(Stored data entries)
┄┄┄┄┄┄┄┄┄┄

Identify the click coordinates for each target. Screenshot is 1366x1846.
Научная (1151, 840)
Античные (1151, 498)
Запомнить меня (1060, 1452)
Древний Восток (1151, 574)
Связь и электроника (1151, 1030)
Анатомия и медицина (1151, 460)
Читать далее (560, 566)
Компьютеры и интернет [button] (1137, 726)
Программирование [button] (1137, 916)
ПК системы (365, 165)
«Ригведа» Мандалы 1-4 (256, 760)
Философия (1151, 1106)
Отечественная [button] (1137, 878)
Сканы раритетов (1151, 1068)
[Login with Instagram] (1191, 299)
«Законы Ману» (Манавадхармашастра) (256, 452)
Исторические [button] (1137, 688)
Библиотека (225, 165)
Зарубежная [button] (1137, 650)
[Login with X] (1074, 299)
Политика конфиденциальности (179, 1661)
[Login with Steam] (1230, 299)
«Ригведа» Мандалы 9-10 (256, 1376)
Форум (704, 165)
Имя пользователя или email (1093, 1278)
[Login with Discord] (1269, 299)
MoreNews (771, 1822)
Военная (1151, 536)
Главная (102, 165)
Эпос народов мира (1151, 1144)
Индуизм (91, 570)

┄┄┄┄┄┄┄┄┄┄

▶ PROBLEM REQUIREMENTS
Nothing in the data may be omitted; transcribe it exactly.

▶ RESULT FOR THIS TASK
Identify the click coordinates for each target. Screenshot is 1366x1846.
Научная (1151, 840)
Античные (1151, 498)
Запомнить меня (1060, 1452)
Древний Восток (1151, 574)
Связь и электроника (1151, 1030)
Анатомия и медицина (1151, 460)
Читать далее (560, 566)
Компьютеры и интернет [button] (1137, 726)
Программирование [button] (1137, 916)
ПК системы (365, 165)
«Ригведа» Мандалы 1-4 (256, 760)
Философия (1151, 1106)
Отечественная [button] (1137, 878)
Сканы раритетов (1151, 1068)
[Login with Instagram] (1191, 299)
«Законы Ману» (Манавадхармашастра) (256, 452)
Исторические [button] (1137, 688)
Библиотека (225, 165)
Зарубежная [button] (1137, 650)
[Login with X] (1074, 299)
Политика конфиденциальности (179, 1661)
[Login with Steam] (1230, 299)
«Ригведа» Мандалы 9-10 (256, 1376)
Форум (704, 165)
Имя пользователя или email (1093, 1278)
[Login with Discord] (1269, 299)
MoreNews (771, 1822)
Военная (1151, 536)
Главная (102, 165)
Эпос народов мира (1151, 1144)
Индуизм (91, 570)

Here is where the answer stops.